__Text segment__.
-*-

Andreas Gruschke (April 16, 1960 in Tengen-Blumenfeld – January 30, 2018) was a German author, photographer and Tibet researcher. His scientific background was that of a geographer, Sinologist and ethnologist. He received a 1990 M.A. at Albert-Ludwigs-Universität Freiburg, and a Ph.D. in 2009 at Leipzig University.

From 1987, Gruschke worked as a free-lance writer and picture-journalist with the main topics Tibet, Himalayas, Silk Road and East Asia. He held lectures and seminars at his hometown Freiburg and other places. After finishing his university studies, he went on numerous research trips to Southeast Asia, China, Korea, Central Asia, yet most of them led him to the highland of Tibet. From 2004 to 2012 he worked at Leipzig University, doing research on Tibetan pastoralists in eastern Tibet's Yushu area. From 2012, he was a guest professor at the Institute of Social Development and Western China Development Studies at Sichuan University, Chengdu, China. His main research interest was the livelihood security of the rural population, namely pastoralists, in China's Tibetan areas.

Gruschke published numerous books and articles mainly on Tibetan culture, among them pioneering works for monasteries in the East Tibetan regions Amdo and Kham. Other books and reports deal with Korea and the Himalayas and China, as well as two picture albums about his homeland: the Hegau and the upper Rhine. His most recent research was about nomads in the eastern Tibetan region of Yushu (northern Kham).

-*-

__Material provided__.
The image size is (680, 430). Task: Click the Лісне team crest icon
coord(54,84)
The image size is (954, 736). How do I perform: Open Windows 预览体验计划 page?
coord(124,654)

-*-

__Problem to work on__.
Resume the biography of Andreas Gruschke, picking up after its last sentence. These lines were taken from a separate source.

__Response__.
== Works ==
- The Cultural Monuments of Tibet’s Outer Provinces: Amdo, 2 vols., Bangkok 2001
- The Cultural Monuments of Tibet’s Outer Provinces: Kham, 2 vols., Bangkok 2004 ff.
- "Nomads Without Pastures? Globalization, Regionalization, and Livelihood Security of Nomads and Former Nomads in Northern Khams," in: Ken Bauer, Geoff Childs, Andrew Fischer, and Daniel Winkler (eds.), In the Shadow of the Leaping Dragon: Demography, Development, and the Environment in Tibetan Areas, in: JIATS, 4 (December 2008). Download pdf
- A Vital Monastic Centre of the Jonang Tradition: The Grand Lamasery of Dzamthang, in: 《China Tibetology》 中国藏学(英文版) 2008年01期
- "Nomads and their Market Relations in Eastern Tibet’s Yushu Region: The Impact of Caterpillar Fungus." In: Jörg Gertel & Richard LeHeron(eds.): Economic Spaces of Pastoral Production and Commodity Systems. Markets and Livelihoods. Ashgate: Farnham - Burlington 2011, pp. 211–229.
- Yushu Nomads on the Move. How can the Use of Pastoralist Resources be Sustainable?. In: 人文视野下的 高原生态国际学术研讨会.交流材料 [Renwenshi Yexia De Gaoyuan Shengtai Guoji Xueshu Yantaohui. Jiaoliu Cailiao]. The International Symposium on the Human Dimensions of Ecological Conservation on the Tibetan Plateau. Communication Materials of Conference. Xining, Qinghai, China, August 2011. pp. 138–152.
- From Yak Herders to Yartsa Traders. Tibetan Nomads and New Market Options in Qinghai´s Yushu Region. In: 《China Tibetology》 中国藏学(英文版, 2011, No. 3, pp. 95–118.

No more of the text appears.